When you play more sports you're going to need more stadiums: the Rainbow Age of Speculative Fiction
Hey, folks,
At worldcon, I was arguing (in the rhetorical barcon sense, not the having a fight sense) with a friend about the Rainbow Age of Science Fiction, which I still maintain is the best descriptor of the current moment in genre. We have the Golden Age, the Silver Age, the New Wave, the Cyberpunks, the Grimdark Era… but what’s happening currently (and has been for about ten years) is a flowering of technicolor diversity such as publishing has never seen. It’s glorious, if you ask me.
Not just ethnic diversity (thought that too and wonderfully so), but diversity of experience and identity and abledness are blossoming like a wild garden at the height of June, and I love it.

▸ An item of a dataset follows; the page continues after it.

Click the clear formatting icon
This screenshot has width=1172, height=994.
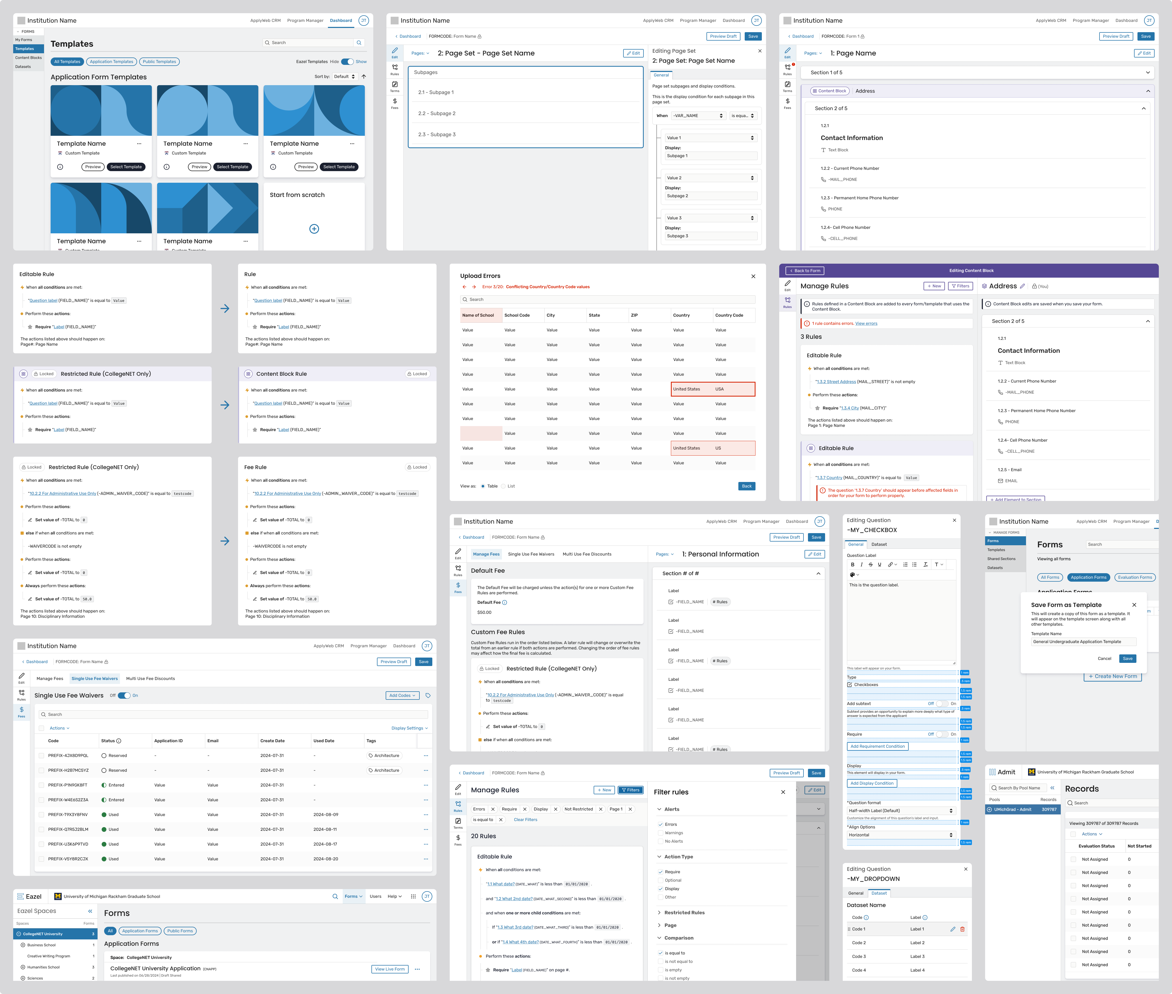(x=925, y=564)
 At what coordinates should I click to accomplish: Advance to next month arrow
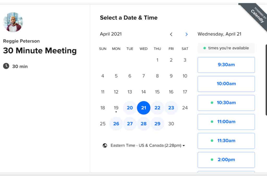pyautogui.click(x=186, y=34)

My friend was concerned that the streams were not crossing enough, that we were all siloing ourselves too much. And I think that can be true—it’s too easy to stick to your zone and stay in your lane when reading as well as writing, and that can make any given area of work as claustrophobic as the mainstream SFF of 1972 say, when it was novel and notable that there were Black people and women writing in the genre—and some people strongly didn’t want any of us here. (Some people still don’t want us here, but at this point they have lost so resoundingly it’s just whimpering.)
And the other complication is that there is just too much good work out there to read everything. What a fine problem to have! My dad, who is only 76, and my mom, who turns 71 on Monday (Hi Mom!) both remember clearly their SF reading experience through about 1975, when it was still possible for everybody who liked genre to read every single book that came out and form an opinion on it. These days that seems like unbelievable scarcity.
We were still siloed. But there was only one big silo.
Now there are a lot of medium ones, and they’re easier to walk between.
So what is this Rainbow Age of Science Fiction? There’s some discussion of it in this interview I did with Chuck Wendig in 2011 but since then my thoughts have clarified.
Quite frankly, I think it’s about diverse writers with diverse experiences and—now—diverse influences feeling empowered to write what they want to write—the stories they feel in their hearts and their bones. Stories drawn from their true experiences—stories of oppression and the fierce joy that exists even under systems of marginalization. Stories that push back against the narrative that marginalized people are somehow bereft of a subject position, are unfeeling livestock, are wastrels or perverts. Stories of our own humanity.
And when I say “diversity of influences,” I think that’s key, frankly. I’m a member of the last generation of SF writers who will have grown up all reading the same books and seeing the same movies. The Piers Anthony to Heinlein pipeline is just gone, and while some people bemoan it (and I do think there’s academic value in reading old works even if you don’t care for them, but it’s not a moral obligation, just an avenue of self-education) I think its death is a good thing.
Today’s writers come from differing media backgrounds, and that increases and improves the wonder and diversity of their work. It makes us more different while still allowing us to be a community that loves speculative fiction, and while that means that we’re all going to spend more time outside of our comfort zones, I frankly think that’s good for us.
Stretching is how you stay nimble, after all.
How about you? What do you think of the Rainbow Age?